George felt sadness at the passing of his favorite uncle Barney, and he was utterly shocked to learn that Barney had named him in the will to receive a slice of hunting property and a shotgun.
While he appreciated the gesture greatly, George wasn’t a hunter like others named in the will and he thought it would be disrespectful to convert the land and firearm into cash. The 10-acre parcel was adjacent to property left to other relatives, so it would be downright treason to sell such a sliver to an outsider.

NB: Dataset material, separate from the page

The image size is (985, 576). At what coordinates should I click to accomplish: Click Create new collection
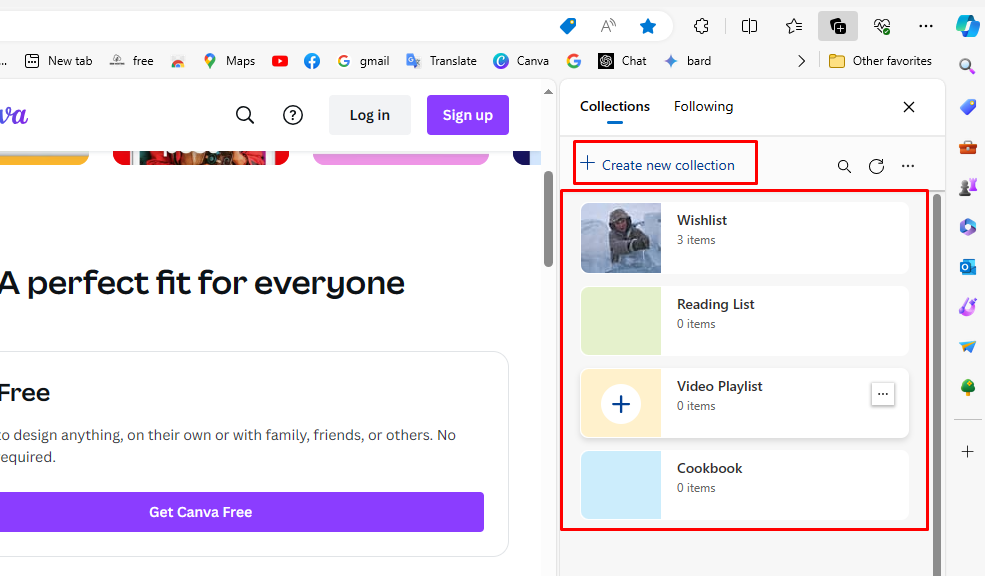pos(664,163)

And George was better off financially than some of the relatives that loved to hunt and would appreciate both the land and gun.
To complicate matters, George learned there may be gift tax consequences for a person to accept an asset such as property as an inheritance, then give the property to someone else as a gift.
After consulting with his attorney, George found just the right solution: he could “disclaim” the inheritance — essentially stating that others named in the will could have his share.
He was surprised to learn that disclaiming an inheritance was more common than one would expect. Real estate is the most common asset to be disclaimed, often because properties were located at considerable distances, were expensive to maintain or needed a significant investment to be made ready for sale. Guns are another regularly disclaimed asset, often because the beneficiary can’t legally own a gun or is uncomfortable owning firearms. Sometimes a beneficiary disclaims a small amount of cash, so other family members can receive modestly larger shares.
George learned that the process of disclaiming an inheritance was relatively simple, primarily writing a letter to the Personal Representative (for a will) or a Trustee (for a trust) of his desire to disclaim the inheritance, or asking the PR or Trustee to prepare a disclaimer that he could sign. With some advice from his lawyer, George disclaimed his inheritance and felt good about honoring the wishes of his favorite uncle.